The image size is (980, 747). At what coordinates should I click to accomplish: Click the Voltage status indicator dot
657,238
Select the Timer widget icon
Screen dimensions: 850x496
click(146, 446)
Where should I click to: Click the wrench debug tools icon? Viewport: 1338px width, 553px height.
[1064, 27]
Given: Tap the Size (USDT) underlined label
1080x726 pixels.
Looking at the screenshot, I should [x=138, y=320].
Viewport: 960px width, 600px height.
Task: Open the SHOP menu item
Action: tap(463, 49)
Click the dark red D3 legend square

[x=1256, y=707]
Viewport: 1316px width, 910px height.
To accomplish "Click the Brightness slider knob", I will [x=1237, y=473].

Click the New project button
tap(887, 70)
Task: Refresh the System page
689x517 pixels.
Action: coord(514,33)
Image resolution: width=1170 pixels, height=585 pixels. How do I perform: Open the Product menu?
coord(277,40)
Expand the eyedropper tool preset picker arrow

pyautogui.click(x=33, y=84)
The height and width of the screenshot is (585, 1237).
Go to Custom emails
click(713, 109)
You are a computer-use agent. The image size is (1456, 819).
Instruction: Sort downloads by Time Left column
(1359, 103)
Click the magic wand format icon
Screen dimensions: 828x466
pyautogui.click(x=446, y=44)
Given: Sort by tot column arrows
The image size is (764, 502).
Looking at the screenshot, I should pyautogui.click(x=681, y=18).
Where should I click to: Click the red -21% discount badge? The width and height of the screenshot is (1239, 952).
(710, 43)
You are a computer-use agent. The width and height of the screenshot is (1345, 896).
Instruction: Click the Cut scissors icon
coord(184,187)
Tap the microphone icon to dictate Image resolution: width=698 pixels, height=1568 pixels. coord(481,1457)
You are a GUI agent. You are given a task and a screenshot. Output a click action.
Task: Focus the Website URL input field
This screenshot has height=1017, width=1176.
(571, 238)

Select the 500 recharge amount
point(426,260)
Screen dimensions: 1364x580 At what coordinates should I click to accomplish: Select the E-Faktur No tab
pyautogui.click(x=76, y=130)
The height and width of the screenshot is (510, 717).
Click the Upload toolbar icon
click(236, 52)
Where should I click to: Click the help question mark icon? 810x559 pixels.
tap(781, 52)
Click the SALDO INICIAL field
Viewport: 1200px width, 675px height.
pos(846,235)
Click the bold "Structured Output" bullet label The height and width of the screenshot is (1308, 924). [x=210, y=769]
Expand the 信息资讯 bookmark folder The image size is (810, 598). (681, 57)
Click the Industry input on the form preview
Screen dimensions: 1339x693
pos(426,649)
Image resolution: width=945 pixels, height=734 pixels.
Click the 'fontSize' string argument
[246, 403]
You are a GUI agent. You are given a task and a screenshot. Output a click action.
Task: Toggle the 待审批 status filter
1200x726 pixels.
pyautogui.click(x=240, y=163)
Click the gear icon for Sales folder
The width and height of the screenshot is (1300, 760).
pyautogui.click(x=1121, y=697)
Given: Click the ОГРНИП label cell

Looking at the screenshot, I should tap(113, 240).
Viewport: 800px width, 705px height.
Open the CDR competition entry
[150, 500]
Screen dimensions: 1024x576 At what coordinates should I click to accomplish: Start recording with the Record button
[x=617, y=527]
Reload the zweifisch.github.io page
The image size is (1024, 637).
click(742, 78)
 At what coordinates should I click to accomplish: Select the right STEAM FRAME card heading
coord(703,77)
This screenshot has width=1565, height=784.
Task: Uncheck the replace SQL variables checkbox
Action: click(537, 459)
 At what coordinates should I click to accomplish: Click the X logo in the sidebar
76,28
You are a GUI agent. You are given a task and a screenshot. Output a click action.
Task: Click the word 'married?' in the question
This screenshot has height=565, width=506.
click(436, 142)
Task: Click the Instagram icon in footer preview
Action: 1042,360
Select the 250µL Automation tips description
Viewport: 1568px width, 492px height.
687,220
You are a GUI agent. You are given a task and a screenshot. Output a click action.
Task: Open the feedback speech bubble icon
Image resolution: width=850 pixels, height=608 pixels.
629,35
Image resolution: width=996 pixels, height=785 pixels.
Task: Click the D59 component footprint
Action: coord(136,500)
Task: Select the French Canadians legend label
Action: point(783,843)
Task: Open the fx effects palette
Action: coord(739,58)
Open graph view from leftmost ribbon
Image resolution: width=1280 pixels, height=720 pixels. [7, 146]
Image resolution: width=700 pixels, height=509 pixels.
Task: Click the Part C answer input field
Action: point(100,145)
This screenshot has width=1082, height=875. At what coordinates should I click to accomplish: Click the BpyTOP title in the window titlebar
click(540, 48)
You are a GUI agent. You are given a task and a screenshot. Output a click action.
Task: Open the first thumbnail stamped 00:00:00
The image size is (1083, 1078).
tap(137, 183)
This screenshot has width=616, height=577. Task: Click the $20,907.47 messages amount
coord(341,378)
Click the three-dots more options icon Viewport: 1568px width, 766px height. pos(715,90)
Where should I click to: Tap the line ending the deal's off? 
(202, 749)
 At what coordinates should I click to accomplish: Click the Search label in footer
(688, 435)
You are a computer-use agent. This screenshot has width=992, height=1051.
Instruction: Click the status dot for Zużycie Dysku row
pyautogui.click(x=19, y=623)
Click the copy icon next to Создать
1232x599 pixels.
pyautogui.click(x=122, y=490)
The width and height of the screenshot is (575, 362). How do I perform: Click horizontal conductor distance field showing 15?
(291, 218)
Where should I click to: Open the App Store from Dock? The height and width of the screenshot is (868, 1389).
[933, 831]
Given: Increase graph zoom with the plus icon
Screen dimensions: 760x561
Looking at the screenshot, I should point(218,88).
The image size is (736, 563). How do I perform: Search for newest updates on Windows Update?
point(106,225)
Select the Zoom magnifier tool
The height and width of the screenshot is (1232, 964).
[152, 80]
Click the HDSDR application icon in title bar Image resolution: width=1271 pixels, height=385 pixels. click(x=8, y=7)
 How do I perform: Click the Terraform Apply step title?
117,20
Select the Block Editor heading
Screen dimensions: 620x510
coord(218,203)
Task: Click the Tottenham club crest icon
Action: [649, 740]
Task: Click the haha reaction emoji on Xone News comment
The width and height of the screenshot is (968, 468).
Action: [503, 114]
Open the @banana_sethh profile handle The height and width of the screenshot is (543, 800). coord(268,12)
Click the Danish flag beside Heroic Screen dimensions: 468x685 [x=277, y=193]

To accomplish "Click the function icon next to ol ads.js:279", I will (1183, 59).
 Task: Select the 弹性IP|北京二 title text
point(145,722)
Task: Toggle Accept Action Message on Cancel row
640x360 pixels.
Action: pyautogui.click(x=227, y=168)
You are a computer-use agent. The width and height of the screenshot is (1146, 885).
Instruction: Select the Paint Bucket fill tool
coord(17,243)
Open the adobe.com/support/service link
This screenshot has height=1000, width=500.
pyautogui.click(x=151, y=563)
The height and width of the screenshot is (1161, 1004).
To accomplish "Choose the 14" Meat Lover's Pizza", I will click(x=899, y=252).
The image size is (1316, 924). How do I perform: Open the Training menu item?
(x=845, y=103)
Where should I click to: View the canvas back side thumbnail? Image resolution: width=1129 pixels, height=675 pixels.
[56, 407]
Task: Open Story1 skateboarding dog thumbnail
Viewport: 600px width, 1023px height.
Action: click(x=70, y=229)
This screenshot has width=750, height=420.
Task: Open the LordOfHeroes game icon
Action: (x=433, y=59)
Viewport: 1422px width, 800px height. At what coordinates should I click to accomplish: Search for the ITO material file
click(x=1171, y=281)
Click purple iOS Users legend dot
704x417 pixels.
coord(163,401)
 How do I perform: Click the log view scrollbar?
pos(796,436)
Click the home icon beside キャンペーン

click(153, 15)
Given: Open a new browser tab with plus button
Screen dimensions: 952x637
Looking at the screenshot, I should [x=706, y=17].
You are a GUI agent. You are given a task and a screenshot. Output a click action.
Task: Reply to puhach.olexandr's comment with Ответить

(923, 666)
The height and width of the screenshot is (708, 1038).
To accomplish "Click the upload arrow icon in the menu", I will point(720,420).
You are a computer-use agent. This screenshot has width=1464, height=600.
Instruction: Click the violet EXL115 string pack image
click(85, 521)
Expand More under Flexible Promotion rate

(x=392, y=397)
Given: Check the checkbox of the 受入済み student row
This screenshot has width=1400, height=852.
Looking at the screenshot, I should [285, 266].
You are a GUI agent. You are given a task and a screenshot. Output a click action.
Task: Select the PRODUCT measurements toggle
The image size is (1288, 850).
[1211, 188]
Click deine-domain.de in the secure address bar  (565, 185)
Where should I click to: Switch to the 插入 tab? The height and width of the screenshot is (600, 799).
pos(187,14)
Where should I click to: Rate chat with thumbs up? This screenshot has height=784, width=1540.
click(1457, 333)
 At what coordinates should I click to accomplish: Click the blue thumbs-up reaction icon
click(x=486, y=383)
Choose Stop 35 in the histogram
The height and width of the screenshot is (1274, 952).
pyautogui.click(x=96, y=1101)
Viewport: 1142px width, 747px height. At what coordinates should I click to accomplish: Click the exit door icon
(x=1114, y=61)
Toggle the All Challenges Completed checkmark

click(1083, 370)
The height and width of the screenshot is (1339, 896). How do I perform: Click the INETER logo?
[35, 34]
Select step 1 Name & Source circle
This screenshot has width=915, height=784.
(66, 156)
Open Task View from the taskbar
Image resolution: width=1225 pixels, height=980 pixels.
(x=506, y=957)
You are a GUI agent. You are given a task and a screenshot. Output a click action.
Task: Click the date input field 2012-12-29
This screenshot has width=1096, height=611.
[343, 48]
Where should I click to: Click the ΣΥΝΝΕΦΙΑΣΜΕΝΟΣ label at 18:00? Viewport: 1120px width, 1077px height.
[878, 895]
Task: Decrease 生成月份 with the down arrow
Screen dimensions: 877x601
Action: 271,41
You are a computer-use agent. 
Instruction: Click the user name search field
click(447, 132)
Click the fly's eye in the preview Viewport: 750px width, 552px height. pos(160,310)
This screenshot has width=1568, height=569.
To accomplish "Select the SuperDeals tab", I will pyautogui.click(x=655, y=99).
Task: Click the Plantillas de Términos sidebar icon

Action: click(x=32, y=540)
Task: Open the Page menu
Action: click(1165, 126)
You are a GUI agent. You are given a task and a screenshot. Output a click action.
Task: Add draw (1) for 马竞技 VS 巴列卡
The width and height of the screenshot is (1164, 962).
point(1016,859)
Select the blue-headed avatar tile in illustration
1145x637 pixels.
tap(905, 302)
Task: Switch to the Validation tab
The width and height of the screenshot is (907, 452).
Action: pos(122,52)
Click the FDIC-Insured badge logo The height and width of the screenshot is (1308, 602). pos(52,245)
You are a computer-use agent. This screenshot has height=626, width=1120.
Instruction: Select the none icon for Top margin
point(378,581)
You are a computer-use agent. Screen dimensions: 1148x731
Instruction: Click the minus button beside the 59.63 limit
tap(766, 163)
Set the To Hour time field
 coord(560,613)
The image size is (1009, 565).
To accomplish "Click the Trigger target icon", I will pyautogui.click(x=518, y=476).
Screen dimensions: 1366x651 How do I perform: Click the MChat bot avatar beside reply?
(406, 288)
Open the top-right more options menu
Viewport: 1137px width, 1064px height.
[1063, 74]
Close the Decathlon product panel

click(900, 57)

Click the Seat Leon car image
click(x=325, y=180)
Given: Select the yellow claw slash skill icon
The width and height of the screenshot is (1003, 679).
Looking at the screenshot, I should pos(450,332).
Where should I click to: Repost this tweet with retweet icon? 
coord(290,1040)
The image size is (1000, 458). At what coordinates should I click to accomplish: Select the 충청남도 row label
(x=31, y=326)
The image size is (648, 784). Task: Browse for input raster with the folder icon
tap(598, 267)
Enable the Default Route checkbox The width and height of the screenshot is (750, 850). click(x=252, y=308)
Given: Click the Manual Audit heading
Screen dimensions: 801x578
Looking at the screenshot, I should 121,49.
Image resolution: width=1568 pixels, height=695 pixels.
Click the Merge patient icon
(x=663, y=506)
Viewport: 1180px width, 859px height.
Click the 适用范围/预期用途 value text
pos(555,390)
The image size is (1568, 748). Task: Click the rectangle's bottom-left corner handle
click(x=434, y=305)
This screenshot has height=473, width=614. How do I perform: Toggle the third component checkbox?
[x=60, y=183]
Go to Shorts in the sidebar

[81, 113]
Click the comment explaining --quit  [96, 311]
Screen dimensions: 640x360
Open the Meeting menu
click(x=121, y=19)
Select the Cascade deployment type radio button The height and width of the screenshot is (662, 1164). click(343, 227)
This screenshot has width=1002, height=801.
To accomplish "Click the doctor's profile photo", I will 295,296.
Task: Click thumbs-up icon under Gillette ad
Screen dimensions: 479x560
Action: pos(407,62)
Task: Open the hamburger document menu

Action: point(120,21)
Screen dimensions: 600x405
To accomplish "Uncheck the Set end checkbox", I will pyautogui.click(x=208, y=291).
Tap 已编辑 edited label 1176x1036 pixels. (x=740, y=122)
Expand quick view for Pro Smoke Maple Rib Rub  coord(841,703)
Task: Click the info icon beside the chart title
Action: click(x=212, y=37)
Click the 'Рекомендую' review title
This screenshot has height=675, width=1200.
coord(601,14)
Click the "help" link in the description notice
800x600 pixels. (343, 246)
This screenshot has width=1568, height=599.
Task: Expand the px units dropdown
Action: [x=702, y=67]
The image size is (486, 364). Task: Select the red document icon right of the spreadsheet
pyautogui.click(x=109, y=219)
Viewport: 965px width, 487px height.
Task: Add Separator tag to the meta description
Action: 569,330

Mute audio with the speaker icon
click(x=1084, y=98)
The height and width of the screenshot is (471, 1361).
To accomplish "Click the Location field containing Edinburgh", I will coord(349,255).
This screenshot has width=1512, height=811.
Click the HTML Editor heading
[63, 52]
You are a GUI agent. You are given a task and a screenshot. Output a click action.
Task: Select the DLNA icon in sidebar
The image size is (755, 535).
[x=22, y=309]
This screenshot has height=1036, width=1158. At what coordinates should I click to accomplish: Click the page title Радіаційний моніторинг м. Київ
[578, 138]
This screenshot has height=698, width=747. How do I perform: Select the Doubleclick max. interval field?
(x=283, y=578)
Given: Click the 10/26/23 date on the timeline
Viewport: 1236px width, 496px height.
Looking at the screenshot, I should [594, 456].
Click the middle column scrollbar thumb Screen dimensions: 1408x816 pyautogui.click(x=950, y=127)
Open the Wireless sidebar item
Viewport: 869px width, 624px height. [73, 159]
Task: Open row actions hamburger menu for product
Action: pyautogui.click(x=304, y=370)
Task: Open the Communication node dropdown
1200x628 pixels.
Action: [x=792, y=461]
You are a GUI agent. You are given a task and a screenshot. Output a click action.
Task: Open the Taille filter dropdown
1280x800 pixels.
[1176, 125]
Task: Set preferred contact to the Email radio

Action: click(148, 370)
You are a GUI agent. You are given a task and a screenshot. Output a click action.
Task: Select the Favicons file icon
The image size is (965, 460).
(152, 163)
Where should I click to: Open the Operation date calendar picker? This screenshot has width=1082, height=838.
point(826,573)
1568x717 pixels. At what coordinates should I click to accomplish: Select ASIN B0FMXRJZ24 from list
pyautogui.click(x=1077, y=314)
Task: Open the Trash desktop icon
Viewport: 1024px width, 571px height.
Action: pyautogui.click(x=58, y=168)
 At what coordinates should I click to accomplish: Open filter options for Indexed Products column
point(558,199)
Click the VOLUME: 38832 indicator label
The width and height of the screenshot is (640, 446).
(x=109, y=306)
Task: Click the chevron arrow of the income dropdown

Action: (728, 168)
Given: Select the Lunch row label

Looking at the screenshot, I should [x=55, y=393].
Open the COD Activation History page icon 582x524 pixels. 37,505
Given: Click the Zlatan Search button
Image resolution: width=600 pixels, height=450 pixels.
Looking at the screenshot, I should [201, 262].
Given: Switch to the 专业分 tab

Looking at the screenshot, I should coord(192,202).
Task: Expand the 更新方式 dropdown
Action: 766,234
+-------+
WHAT YOU ARE ASKED TO DO:
Everything above from the line containing "Where should I click to: Click the wrench" down to the line containing "The height and width of the screenshot is (510, 717)." is to be transcribed exactly, with both of those lines included and nothing else added.

EXERCISE OUTPUT:
Where should I click to: Click the wrench debug tools icon? Viewport: 1338px width, 553px height.
[1064, 27]
Given: Tap the Size (USDT) underlined label
1080x726 pixels.
Looking at the screenshot, I should [x=138, y=320].
Viewport: 960px width, 600px height.
Task: Open the SHOP menu item
Action: tap(463, 49)
Click the dark red D3 legend square

[x=1256, y=707]
Viewport: 1316px width, 910px height.
To accomplish "Click the Brightness slider knob", I will [x=1237, y=473].

Click the New project button
tap(887, 70)
Task: Refresh the System page
689x517 pixels.
Action: coord(514,33)
Image resolution: width=1170 pixels, height=585 pixels. How do I perform: Open the Product menu?
coord(277,40)
Expand the eyedropper tool preset picker arrow

pyautogui.click(x=33, y=84)
The height and width of the screenshot is (585, 1237).
Go to Custom emails
click(713, 109)
You are a computer-use agent. The image size is (1456, 819).
Instruction: Sort downloads by Time Left column
(1359, 103)
Click the magic wand format icon
Screen dimensions: 828x466
pyautogui.click(x=446, y=44)
Given: Sort by tot column arrows
The image size is (764, 502).
Looking at the screenshot, I should pyautogui.click(x=681, y=18).
Where should I click to: Click the red -21% discount badge? The width and height of the screenshot is (1239, 952).
(710, 43)
You are a computer-use agent. The width and height of the screenshot is (1345, 896).
Instruction: Click the Cut scissors icon
coord(184,187)
Tap the microphone icon to dictate Image resolution: width=698 pixels, height=1568 pixels. coord(481,1457)
You are a GUI agent. You are given a task and a screenshot. Output a click action.
Task: Focus the Website URL input field
This screenshot has height=1017, width=1176.
(571, 238)

Select the 500 recharge amount
point(426,260)
Screen dimensions: 1364x580 At what coordinates should I click to accomplish: Select the E-Faktur No tab
pyautogui.click(x=76, y=130)
The height and width of the screenshot is (510, 717).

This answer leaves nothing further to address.